Multi-Layer Perceptron#

In this example we’ll learn to use mlx.nn by implementing a simple multi-layer perceptron to classify MNIST.

As a first step import the MLX packages we need:

import mlx.core as mx
import mlx.nn as nn
import mlx.optimizers as optim

import numpy as np

The model is defined as the MLP class which inherits from mlx.nn.Module. We follow the standard idiom to make a new module:

Define an __init__ where the parameters and/or submodules are setup. See the Module class docs for more information on how mlx.nn.Module registers parameters.
Define a __call__ where the computation is implemented.

class MLP(nn.Module):
    def __init__(
        self, num_layers: int, input_dim: int, hidden_dim: int, output_dim: int
    ):
        super().__init__()
        layer_sizes = [input_dim] + [hidden_dim] * num_layers + [output_dim]
        self.layers = [
            nn.Linear(idim, odim)
            for idim, odim in zip(layer_sizes[:-1], layer_sizes[1:])
        ]

    def __call__(self, x):
        for l in self.layers[:-1]:
            x = mx.maximum(l(x), 0.0)
        return self.layers[-1](x)

We define the loss function which takes the mean of the per-example cross entropy loss. The mlx.nn.losses sub-package has implementations of some commonly used loss functions.

def loss_fn(model, X, y):
    return mx.mean(nn.losses.cross_entropy(model(X), y))

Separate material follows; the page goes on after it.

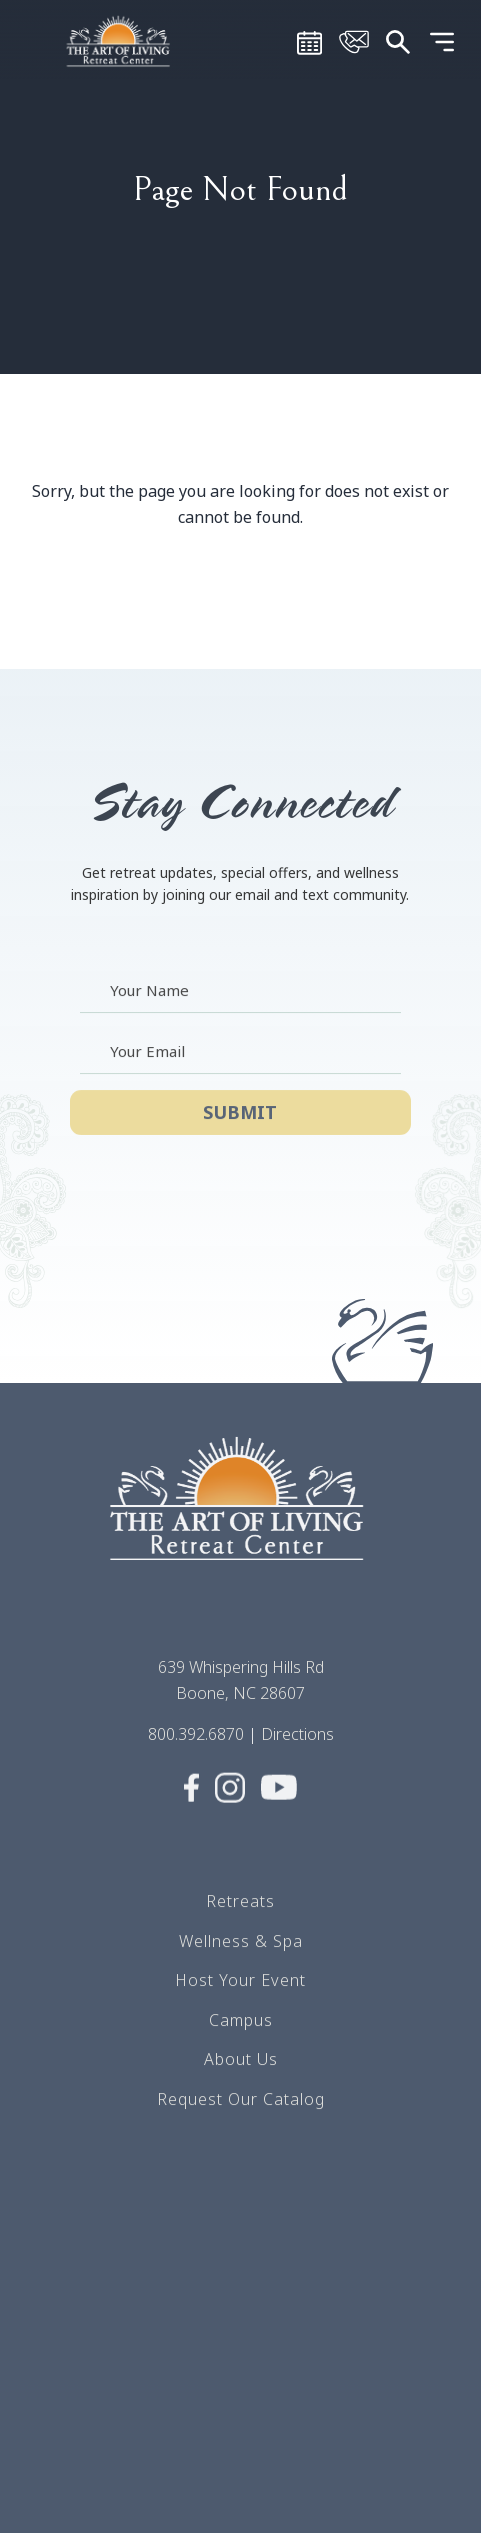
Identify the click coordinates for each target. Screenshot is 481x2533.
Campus (241, 2036)
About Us (241, 2075)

We also need a function to compute the accuracy of the model on the validation set:

def eval_fn(model, X, y):
    return mx.mean(mx.argmax(model(X), axis=1) == y)

Next, setup the problem parameters and load the data. To load the data, you need our mnist data loader, which we will import as mnist.

num_layers = 2
hidden_dim = 32
num_classes = 10
batch_size = 256
num_epochs = 10
learning_rate = 1e-1

# Load the data
import mnist
train_images, train_labels, test_images, test_labels = map(
    mx.array, mnist.mnist()
)

Since we’re using SGD, we need an iterator which shuffles and constructs minibatches of examples in the training set:

def batch_iterate(batch_size, X, y):
    perm = mx.array(np.random.permutation(y.size))
    for s in range(0, y.size, batch_size):
        ids = perm[s : s + batch_size]
        yield X[ids], y[ids]

Finally, we put it all together by instantiating the model, the mlx.optimizers.SGD optimizer, and running the training loop:

# Load the model
model = MLP(num_layers, train_images.shape[-1], hidden_dim, num_classes)
mx.eval(model.parameters())

# Get a function which gives the loss and gradient of the
# loss with respect to the model's trainable parameters
loss_and_grad_fn = nn.value_and_grad(model, loss_fn)

# Instantiate the optimizer
optimizer = optim.SGD(learning_rate=learning_rate)

for e in range(num_epochs):
    for X, y in batch_iterate(batch_size, train_images, train_labels):
        loss, grads = loss_and_grad_fn(model, X, y)

        # Update the optimizer state and model parameters
        # in a single call
        optimizer.update(model, grads)

        # Force a graph evaluation
        mx.eval(model.parameters(), optimizer.state)

    accuracy = eval_fn(model, test_images, test_labels)
    print(f"Epoch {e}: Test accuracy {accuracy.item():.3f}")

Note

The mlx.nn.value_and_grad() function is a convenience function to get the gradient of a loss with respect to the trainable parameters of a model. This should not be confused with mlx.core.value_and_grad().

The model should train to a decent accuracy (about 95%) after just a few passes over the training set. The full example is available in the MLX GitHub repo.